Work to be completed: Set down exactly the lines of the listing below, please, beginning with the first and ending with the line that holds "You are a computer-use agent. Viewport: 1200px".

#### Study material ####

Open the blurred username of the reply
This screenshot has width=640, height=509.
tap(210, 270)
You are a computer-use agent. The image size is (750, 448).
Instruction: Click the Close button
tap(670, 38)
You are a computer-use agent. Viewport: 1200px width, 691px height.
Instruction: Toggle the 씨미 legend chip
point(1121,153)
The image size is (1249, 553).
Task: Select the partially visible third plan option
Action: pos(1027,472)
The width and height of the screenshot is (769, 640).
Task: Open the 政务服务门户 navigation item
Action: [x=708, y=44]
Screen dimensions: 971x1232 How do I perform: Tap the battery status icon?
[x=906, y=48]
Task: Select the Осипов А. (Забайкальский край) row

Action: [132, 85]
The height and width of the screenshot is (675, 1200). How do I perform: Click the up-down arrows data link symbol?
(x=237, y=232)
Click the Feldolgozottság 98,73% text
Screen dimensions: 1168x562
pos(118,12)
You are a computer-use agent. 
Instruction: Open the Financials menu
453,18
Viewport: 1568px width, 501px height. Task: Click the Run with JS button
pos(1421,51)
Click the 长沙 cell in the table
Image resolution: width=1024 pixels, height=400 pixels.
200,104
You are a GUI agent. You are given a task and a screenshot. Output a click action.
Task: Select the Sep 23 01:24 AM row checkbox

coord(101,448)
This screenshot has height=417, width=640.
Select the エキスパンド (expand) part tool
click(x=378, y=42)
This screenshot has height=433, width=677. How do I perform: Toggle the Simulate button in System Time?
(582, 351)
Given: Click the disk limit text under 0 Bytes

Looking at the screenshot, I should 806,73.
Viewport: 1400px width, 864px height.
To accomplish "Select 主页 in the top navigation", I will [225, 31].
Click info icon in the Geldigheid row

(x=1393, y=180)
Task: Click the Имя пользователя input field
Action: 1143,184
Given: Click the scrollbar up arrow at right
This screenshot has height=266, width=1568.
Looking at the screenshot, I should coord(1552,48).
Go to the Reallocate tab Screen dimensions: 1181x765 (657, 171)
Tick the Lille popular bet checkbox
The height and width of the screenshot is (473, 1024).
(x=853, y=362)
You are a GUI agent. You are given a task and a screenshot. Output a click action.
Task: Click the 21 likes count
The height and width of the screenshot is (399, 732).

####

Output for this exercise:
Open the blurred username of the reply
This screenshot has width=640, height=509.
tap(210, 270)
You are a computer-use agent. The image size is (750, 448).
Instruction: Click the Close button
tap(670, 38)
You are a computer-use agent. Viewport: 1200px width, 691px height.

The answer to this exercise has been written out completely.